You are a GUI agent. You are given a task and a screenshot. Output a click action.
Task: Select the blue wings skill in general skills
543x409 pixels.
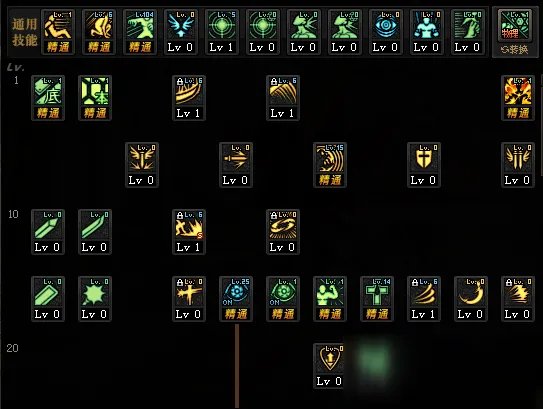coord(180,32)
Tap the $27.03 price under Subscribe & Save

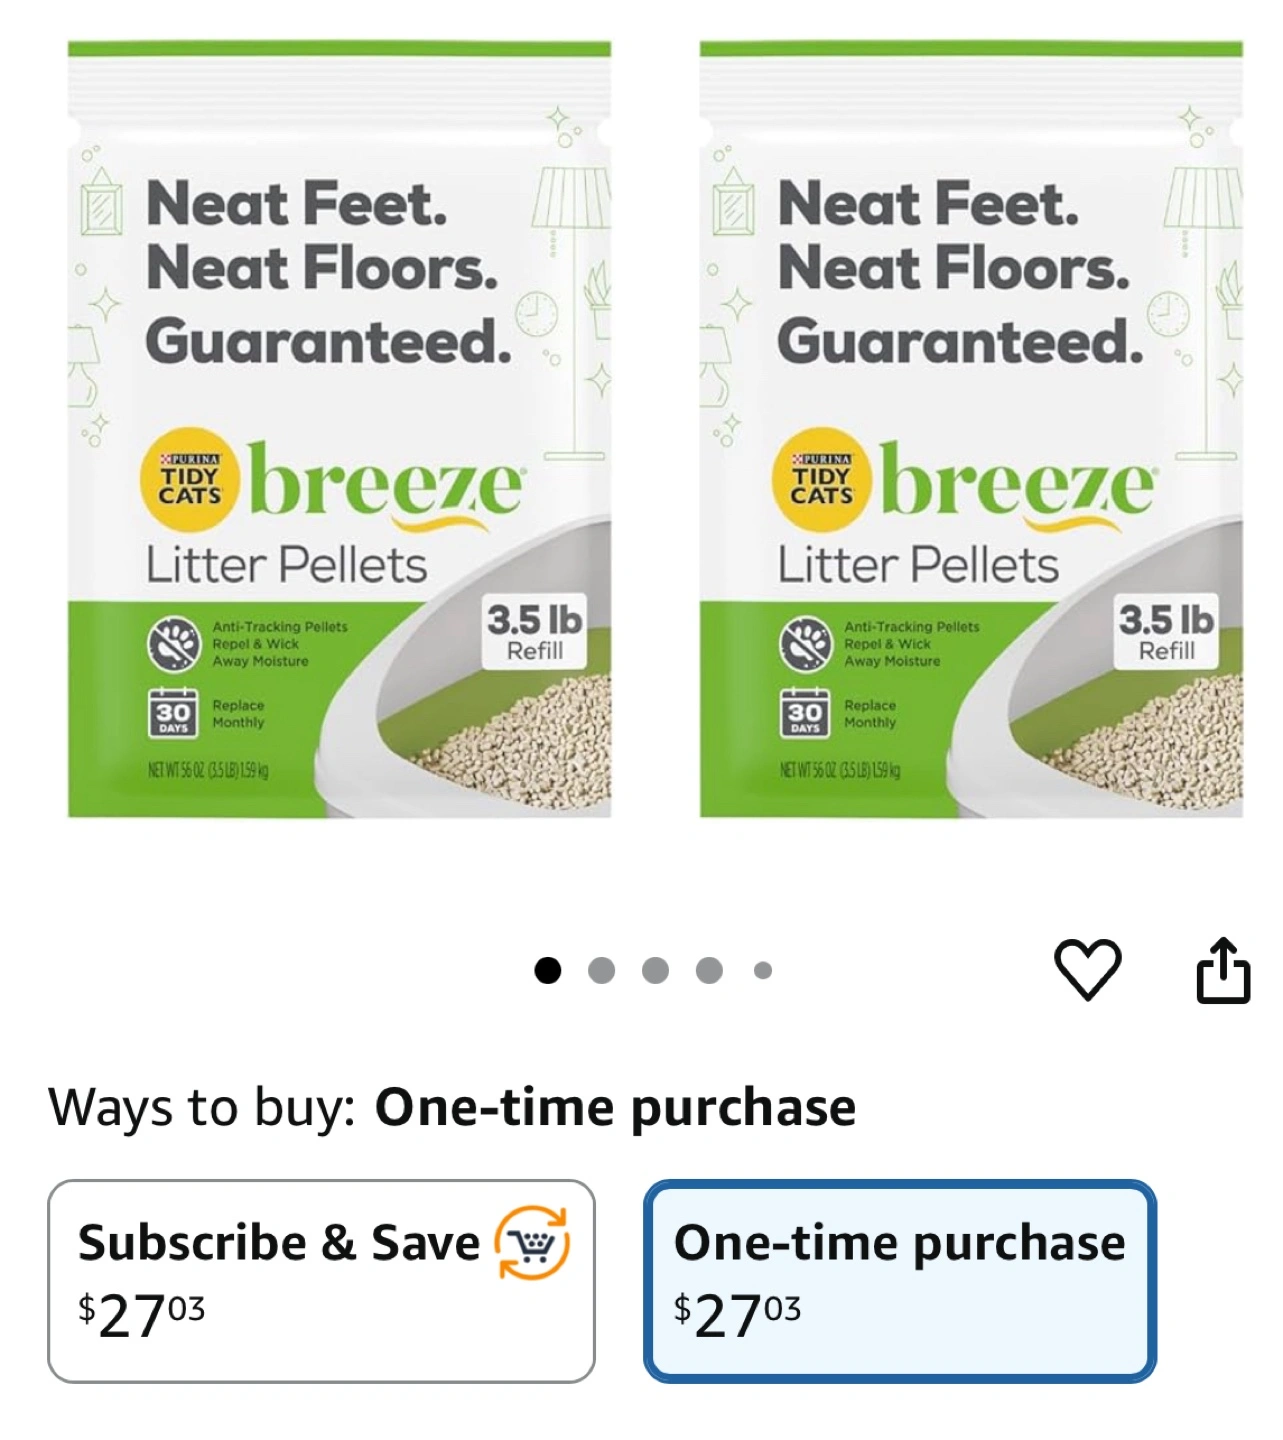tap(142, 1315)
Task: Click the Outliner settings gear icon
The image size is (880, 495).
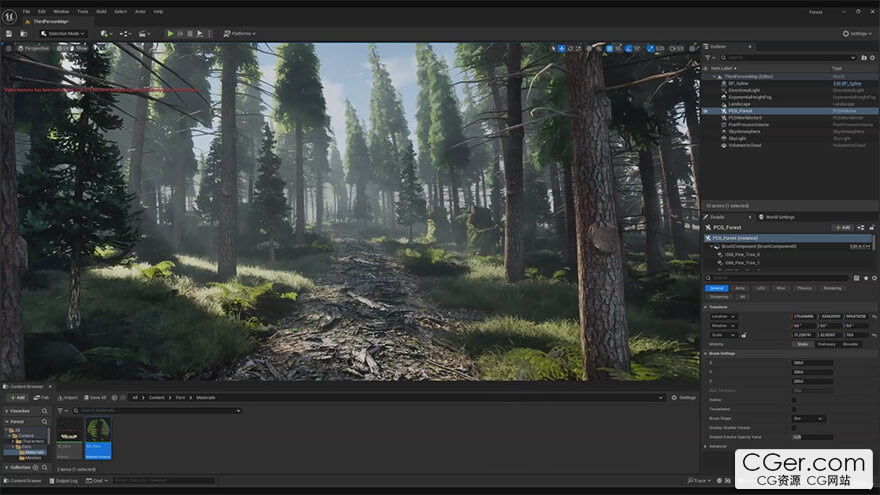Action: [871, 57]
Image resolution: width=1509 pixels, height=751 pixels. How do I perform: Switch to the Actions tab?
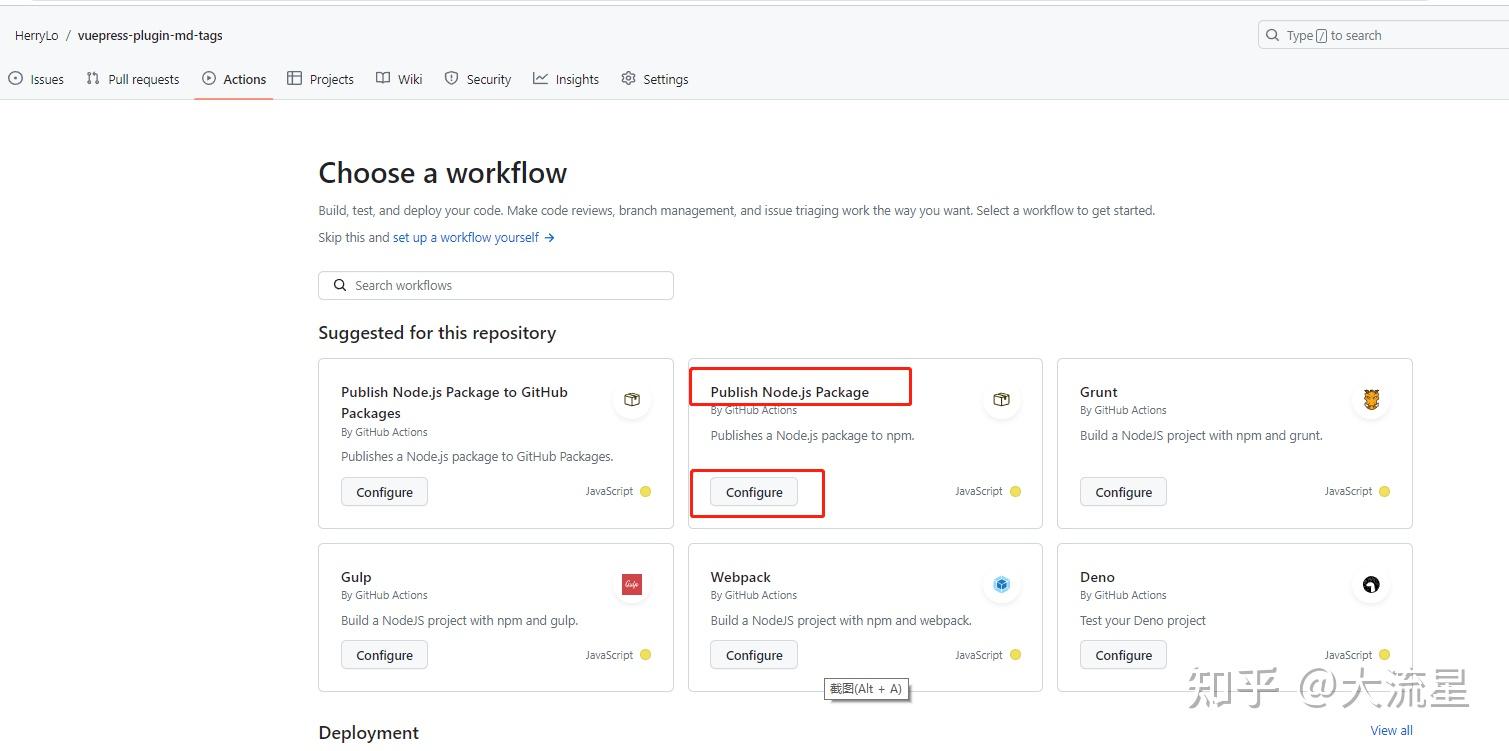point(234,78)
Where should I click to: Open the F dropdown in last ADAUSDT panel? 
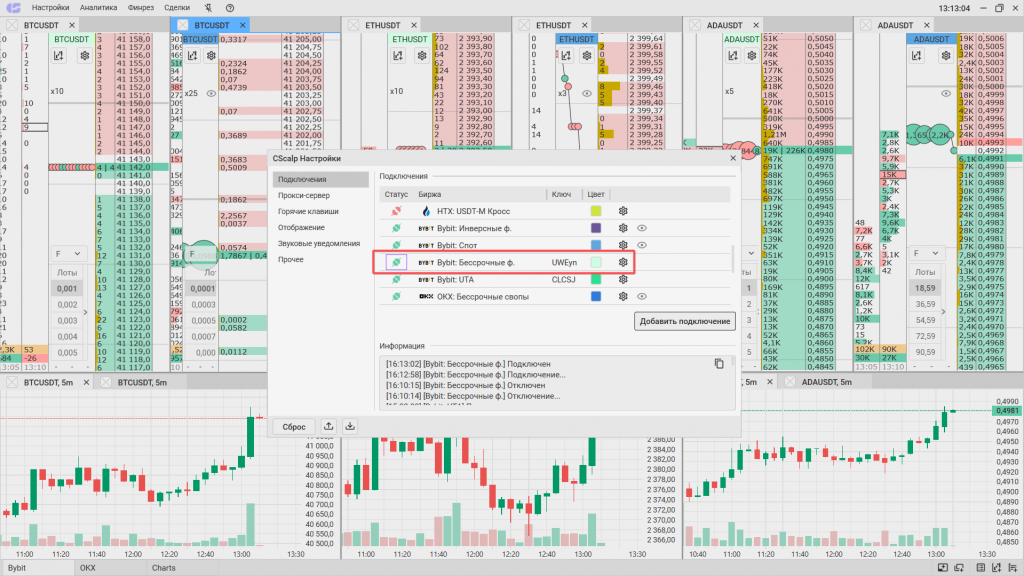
• • • •
About this task »
Starting at the line that contains "Tap the $27.03 price under Subscribe & Save", write out exactly each line through the last one in the listing above, leaving out the pictures and adding nothing else.

Task result »
Tap the $27.03 price under Subscribe & Save

tap(142, 1315)
Task: Click the Outliner settings gear icon
The image size is (880, 495).
Action: [871, 57]
Image resolution: width=1509 pixels, height=751 pixels. How do I perform: Switch to the Actions tab?
point(234,78)
Where should I click to: Open the F dropdown in last ADAUSDT panel? 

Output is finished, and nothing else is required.